Reduced heart rate variability predicts fatigue severity in individuals with chronic fatigue syndrome/myalgic encephalomyelitis, by Rosa María Escorihuela, Lluís Capdevila, Juan Ramos Castro, María Cleofé Zaragozà, Sara Maurel, José Alegre & Jesús Castro-Marrero in Journal of Translational Medicine volume 18, Article number: 4 (2020)

 

Abstract:

Background:
Heart rate variability (HRV) is an objective, non-invasive tool to assessing autonomic dysfunction in chronic fatigue syndrome/myalgic encephalomyelitis (CFS/ME). People with CFS/ME tend to have lower HRV; however, in the literature there are only a few previous studies (most of them inconclusive) on their association with illness-related complaints. To address this issue, we assessed the value of different diurnal HRV parameters as potential biomarker in CFS/ME and also investigated the relationship between these HRV indices and self-reported symptoms in individuals with CFS/ME.

Methods:
In this case–control study, 45 female patients who met the 1994 CDC/Fukuda definition for CFS/ME and 25 age- and gender-matched healthy controls underwent HRV recording-resting state tests.
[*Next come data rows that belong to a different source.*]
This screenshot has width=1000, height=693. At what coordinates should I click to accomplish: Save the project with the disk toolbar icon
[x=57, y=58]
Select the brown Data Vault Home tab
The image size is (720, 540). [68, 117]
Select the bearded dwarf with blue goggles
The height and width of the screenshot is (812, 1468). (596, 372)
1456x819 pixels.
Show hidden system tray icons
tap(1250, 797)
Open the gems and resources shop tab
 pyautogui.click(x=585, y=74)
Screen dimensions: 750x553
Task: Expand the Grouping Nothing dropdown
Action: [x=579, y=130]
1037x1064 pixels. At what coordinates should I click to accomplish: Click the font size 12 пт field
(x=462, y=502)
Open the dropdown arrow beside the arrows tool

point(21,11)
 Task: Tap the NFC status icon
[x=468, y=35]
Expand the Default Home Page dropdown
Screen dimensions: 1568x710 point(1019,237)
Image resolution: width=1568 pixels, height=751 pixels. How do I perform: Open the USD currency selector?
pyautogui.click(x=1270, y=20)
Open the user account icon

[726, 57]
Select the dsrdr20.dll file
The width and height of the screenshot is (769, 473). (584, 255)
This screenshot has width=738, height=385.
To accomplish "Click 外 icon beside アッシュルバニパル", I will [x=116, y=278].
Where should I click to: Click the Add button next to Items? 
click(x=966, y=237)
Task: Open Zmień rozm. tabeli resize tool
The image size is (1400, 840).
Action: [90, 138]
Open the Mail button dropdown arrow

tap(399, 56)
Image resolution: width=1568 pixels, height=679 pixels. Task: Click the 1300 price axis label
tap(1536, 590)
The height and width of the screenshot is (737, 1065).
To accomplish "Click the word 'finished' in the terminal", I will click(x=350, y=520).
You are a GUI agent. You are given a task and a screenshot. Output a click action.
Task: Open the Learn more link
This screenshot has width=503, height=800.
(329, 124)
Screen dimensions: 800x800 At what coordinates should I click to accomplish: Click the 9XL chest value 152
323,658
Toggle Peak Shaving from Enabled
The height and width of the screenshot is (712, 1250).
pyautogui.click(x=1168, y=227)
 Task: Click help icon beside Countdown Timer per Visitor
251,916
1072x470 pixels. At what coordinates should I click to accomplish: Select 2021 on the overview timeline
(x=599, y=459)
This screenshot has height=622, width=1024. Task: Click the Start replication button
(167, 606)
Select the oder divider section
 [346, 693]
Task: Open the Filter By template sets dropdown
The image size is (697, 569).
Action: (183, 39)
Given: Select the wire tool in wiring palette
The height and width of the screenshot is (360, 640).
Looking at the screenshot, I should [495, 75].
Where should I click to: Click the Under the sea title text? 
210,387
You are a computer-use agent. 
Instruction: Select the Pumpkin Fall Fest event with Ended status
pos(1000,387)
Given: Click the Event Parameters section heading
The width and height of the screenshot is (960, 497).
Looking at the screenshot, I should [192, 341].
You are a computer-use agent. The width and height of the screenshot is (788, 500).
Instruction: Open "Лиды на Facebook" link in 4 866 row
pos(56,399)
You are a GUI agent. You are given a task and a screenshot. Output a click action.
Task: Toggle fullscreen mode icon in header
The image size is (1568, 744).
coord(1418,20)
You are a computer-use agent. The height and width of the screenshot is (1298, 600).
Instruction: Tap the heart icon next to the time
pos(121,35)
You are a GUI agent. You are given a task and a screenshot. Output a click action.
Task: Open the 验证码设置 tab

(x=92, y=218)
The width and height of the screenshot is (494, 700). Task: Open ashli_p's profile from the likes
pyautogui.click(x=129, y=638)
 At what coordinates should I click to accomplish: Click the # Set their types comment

The intervals between consecutive heartbeats (RR) were continuously recorded over three 5-min periods. Time- and frequency-domain analyses were applied to estimate HRV variables. Demographic and clinical features, and self-reported symptom measures were also recorded.

Results:
CFS/ME patients showed significantly higher scores in all symptom questionnaires (p < 0.001), decreased RR intervals (p < 0.01), and decreased HRV time- and frequency-domain parameters (p < 0.005), except for the LF/HF ratio than in the healthy controls. Overall, the correlation analysis reached significant associations between the questionnaires scores and HRV time- and frequency-domain measurements (p < 0.05). Furthermore, separate linear regression analyses showed significant relationships between self-reported fatigue symptoms and mean RR (p = 0.005), RMSSD (p = 0.0268) and HFnu indices (p = 0.0067) in CFS/ME patients, but not in healthy controls.

Conclusions:
Our findings suggest that ANS dysfunction presenting as increased sympathetic hyperactivity may contribute to fatigue severity in individuals with ME/CFS. Further studies comparing short- and long-term HRV recording and self-reported outcome measures with previous studies in larger CFS/ME cohorts are urgently warranted.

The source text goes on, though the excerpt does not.